Tokenization is the mother of NLP

I recently started contributing to natural, a set of natural language processing tools (NLP) in JavaScript for node.js. Here's what I learned from this.

Words tokenization is a critical part of natural language processing. This is often neglected because it sounds so easy. You just need to split a string on spaces. And that is enough... for most of the languages. However some languages don't actually use space to separate words, like Japanese or Chinese. I was lucky enough to find out that there is a tokenizer in JavaScript for Japanese by Kudo Taku. The license allowed me to use it on natural. I'm fully satisfied: no dictionary to maintain and no heavy tools to develop! It is using a statistical model to determine where to cut tokens. And it turned out to be quite efficient given its light weight.
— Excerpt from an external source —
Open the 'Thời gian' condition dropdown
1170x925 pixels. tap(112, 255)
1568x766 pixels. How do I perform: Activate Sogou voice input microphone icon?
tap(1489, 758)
The only sentence that failed to be tokenized properly is the famous “すもももももももものうち。” (that can be written "李も桃も桃のうち。" meaning "plums and peaches are both types of peach"). But this one is a bit tricky.

Now that we can tokenize Japanese, we can also:

  • Remove stop words
  • Stem tokens
  • Compute N-grams

I wanted to extend one of my previous NLP project to Japanese, but couldn't find a tokenizer at the time (it was developed in PHP). So I reluctantly discarded this idea. I hope I'll be able to help natural enough so that such decisions won't have to be taken in the future.

As a side note, there are also many tokenizers for Chinese out there in several programming languages. I will have to check their licenses on my spare time to see if they are compatible with that of natural. But I'm not sure how to benchmark their respective accuracies as I don't speak Chinese :-(